Coze's lips moved in the shadows, and that was undoubtedly a word that could express strong feelings. These days, Sanguinius knew the mouth shape by heart, even if he didn't know what language it was.

"What's the content of your prophecy?" Coze said, changing the topic with serious business, "What legion are we in?"

"Sixteen, I think." Sanguinius' smile faded, this was one of the parts he least liked to talk about. "Under the conspiracy of the wolves, the capital of magic and knowledge, the white city of light, was burned between the dark iron and blood."

"Stupid wolf and arrogant scholar." Coze sneered from between his teeth. "Of course, this will never happen again. Are there any details?"

"I haven't seen as much as you." The angel said, "In addition, in my dream last night, I seemed to have obtained some new fragments about the Fifteenth Legion."
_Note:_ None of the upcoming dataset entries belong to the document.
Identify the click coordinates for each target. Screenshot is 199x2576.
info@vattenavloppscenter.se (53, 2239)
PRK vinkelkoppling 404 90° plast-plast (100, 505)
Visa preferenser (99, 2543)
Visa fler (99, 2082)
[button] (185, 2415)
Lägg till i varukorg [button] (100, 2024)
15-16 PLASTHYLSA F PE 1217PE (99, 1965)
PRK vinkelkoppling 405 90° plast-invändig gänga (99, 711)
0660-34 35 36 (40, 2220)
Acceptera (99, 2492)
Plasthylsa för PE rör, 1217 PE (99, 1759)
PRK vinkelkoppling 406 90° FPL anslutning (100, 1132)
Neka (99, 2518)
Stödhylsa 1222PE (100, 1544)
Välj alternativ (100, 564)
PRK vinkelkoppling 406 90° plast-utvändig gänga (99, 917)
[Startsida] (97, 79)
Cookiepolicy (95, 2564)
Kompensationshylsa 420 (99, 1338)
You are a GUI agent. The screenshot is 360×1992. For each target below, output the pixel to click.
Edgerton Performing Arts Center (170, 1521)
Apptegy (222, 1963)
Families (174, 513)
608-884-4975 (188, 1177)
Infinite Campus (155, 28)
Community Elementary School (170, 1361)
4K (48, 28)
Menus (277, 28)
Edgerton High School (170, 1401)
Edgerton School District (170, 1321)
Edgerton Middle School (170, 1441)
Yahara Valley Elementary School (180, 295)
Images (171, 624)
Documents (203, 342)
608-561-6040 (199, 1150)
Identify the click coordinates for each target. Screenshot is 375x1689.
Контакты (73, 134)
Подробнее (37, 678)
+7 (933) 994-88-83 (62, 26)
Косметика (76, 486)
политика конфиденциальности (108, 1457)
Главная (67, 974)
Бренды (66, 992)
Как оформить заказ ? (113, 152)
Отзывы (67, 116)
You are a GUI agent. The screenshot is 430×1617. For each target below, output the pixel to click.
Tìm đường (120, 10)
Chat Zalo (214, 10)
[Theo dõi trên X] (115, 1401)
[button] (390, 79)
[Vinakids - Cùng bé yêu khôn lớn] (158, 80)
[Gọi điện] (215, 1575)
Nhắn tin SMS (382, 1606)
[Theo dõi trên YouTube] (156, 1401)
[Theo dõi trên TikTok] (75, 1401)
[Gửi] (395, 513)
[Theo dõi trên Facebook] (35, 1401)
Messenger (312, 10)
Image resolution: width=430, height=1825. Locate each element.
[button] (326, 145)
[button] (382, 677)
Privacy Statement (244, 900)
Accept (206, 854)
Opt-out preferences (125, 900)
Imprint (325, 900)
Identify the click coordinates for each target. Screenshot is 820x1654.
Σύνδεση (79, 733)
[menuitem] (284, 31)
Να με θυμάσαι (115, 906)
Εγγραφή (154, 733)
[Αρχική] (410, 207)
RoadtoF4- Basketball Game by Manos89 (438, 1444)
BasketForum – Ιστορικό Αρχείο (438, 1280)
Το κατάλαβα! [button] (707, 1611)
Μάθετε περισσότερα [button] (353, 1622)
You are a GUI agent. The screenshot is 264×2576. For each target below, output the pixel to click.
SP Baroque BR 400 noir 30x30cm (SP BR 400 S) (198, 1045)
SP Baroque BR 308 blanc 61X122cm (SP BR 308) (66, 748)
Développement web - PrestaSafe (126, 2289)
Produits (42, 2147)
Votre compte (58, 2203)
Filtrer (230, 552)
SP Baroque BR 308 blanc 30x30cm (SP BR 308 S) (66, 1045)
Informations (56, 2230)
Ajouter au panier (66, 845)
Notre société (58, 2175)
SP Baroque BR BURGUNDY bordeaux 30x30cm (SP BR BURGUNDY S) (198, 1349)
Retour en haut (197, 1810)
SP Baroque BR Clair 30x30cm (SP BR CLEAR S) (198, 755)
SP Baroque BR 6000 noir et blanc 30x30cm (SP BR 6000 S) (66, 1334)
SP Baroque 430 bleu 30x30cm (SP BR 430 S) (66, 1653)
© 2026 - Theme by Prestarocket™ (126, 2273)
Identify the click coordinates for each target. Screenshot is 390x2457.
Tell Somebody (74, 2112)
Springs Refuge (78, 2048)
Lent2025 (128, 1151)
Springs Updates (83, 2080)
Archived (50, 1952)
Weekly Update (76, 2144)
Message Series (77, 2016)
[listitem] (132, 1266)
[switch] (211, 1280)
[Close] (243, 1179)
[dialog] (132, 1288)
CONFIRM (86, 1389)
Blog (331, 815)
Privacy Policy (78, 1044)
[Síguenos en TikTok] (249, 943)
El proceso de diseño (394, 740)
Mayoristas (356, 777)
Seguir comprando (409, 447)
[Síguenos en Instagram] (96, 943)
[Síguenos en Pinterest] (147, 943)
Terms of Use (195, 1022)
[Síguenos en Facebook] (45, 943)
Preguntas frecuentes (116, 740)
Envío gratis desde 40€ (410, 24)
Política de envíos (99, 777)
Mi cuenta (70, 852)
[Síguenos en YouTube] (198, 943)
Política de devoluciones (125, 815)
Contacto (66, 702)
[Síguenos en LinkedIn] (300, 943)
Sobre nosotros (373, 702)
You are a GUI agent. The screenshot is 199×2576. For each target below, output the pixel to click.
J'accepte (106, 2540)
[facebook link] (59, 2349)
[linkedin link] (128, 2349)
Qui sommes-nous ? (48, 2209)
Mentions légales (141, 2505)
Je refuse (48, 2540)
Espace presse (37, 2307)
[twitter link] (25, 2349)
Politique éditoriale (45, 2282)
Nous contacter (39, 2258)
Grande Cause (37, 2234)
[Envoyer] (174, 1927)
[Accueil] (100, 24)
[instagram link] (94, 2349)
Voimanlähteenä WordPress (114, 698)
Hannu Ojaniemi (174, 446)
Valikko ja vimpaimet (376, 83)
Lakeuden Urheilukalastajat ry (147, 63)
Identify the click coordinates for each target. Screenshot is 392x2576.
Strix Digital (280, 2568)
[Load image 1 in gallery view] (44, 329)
Coze nodded, waiting for the statement.

"I saw - it was just a brief scene. I saw Magnus living in the same room with two Primarchs, seeming to be telling some good news, or simple interesting things worth being happy about."

"Two?" Curze quickly compared the possible information he knew. In his illusion, Magnus didn't have many real close friends. The goshawk soaring over the grassland is one, and the fortress built with copper and iron walls is another.

"Jaghatai Khan? Perturabo?" he guessed.

Sanguinius shook his head slightly, the tips of his wings quivering.

"One of them is Horus Luperkar."

"Horus, he can talk and laugh with anyone, except maybe Corax." Curze commented coldly.

He distinguished the vision of Horus Luperkar from the real one so clearly that you could tell who he was referring to just by hearing the tone of his voice.

Sanguinius once again put on his standard smile, but this time, his smile was slightly different: "Conrad, the first thing I need to say is that the identity of the other person may be beyond your expectation."

"Who else could it be?" Coz didn't care and listed them casually, "Logar came to him to study the scriptures?"

"No."

"Robert Guilliman asked him how many copies of Hamlet he had collected scattered across the galaxy?"

"No."

Curze frowned. "It can't be Leman Russ who comes to him to discuss the mysteries of runes."

"It's not Russ," Sanguinius said, looking at Conrad, ready to see the drastic change in his expression at any moment. "You still haven't let go of your imagination, my brother."

Coates sat forward: "Don't tell me that's me."

"Mortarion," Sanguinius said.

Curze's face instantly turned into a stiff, pale mask.

"What happened to Mortarion?" he asked strugglingly.

Sanguinius sighed, his wings fluttering happily behind his back.

"Mortarion and Magnus were hunched over the same table covered with mathematical tools, and they had a long conversation around the same new handwritten article."